[Saved entries]

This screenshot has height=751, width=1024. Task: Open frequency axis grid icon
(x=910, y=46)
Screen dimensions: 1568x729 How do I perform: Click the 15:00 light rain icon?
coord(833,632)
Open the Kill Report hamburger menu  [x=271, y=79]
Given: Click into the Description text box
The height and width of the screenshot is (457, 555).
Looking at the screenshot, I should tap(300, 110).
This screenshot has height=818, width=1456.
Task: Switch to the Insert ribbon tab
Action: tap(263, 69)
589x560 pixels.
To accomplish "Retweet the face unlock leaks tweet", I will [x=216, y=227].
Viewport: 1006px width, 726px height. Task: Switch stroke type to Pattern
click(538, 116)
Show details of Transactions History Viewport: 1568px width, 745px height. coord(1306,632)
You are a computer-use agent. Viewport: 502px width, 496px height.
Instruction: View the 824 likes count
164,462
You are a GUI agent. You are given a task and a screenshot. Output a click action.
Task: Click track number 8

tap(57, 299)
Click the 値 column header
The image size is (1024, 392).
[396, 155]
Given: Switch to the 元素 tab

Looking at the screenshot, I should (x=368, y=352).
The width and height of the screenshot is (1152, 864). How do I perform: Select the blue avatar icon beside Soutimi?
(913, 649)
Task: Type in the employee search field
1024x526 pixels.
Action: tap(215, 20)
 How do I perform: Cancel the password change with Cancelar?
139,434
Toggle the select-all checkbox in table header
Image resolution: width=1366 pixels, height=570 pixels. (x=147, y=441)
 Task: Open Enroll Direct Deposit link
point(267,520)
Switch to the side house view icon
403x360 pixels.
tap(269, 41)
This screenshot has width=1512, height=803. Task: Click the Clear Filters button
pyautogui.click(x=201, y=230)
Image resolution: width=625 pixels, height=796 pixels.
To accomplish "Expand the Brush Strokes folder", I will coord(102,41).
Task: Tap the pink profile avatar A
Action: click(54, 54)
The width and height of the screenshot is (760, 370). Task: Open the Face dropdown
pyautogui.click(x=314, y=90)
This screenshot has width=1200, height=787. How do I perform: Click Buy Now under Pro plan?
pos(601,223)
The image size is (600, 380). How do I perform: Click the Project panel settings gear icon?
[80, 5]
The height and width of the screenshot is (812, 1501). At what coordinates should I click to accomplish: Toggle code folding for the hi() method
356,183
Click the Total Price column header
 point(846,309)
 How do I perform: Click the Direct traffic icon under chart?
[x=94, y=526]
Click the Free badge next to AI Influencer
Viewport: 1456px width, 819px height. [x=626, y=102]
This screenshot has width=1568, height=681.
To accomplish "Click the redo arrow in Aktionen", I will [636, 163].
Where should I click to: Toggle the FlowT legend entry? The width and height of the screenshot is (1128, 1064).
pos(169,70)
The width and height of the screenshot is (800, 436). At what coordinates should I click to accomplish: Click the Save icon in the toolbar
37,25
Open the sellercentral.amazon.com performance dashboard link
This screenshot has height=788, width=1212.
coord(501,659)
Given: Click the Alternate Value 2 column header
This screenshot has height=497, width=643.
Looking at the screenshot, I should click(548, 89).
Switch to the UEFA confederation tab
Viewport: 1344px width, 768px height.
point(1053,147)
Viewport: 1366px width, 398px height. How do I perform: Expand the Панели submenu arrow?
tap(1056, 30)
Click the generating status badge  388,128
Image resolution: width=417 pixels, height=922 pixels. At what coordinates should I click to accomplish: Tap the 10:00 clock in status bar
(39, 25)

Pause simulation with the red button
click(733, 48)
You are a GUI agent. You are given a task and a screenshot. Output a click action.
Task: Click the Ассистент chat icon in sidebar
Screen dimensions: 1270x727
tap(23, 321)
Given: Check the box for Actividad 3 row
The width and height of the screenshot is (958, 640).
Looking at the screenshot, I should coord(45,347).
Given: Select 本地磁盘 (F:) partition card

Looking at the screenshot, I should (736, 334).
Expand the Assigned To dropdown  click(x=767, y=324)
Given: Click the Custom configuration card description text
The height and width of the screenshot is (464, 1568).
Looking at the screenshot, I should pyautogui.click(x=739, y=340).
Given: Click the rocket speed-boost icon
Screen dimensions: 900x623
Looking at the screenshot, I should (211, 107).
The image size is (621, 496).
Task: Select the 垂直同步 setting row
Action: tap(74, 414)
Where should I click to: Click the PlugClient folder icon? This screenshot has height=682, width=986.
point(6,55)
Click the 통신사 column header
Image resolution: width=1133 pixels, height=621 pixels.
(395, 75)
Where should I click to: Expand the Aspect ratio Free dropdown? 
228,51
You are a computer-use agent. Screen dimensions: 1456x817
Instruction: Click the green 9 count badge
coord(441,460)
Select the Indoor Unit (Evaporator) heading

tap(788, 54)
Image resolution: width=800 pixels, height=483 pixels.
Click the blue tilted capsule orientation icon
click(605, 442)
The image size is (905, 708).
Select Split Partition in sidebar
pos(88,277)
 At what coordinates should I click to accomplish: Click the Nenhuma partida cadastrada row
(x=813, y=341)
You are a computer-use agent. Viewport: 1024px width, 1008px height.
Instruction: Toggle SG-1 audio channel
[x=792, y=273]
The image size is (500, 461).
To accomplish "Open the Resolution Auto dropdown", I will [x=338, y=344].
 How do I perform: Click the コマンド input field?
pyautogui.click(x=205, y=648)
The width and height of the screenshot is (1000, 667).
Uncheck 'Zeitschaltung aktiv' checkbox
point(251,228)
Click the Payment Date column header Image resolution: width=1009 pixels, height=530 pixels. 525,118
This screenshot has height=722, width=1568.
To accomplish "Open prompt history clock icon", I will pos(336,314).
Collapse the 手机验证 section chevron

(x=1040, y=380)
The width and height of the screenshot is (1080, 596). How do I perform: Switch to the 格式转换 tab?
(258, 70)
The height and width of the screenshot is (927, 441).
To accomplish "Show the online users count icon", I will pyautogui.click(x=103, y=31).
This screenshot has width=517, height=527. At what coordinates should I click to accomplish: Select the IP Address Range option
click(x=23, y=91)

Exercise brief — Please give the number of lines with "computer" in the entries above, and write no other text.

Response below — 3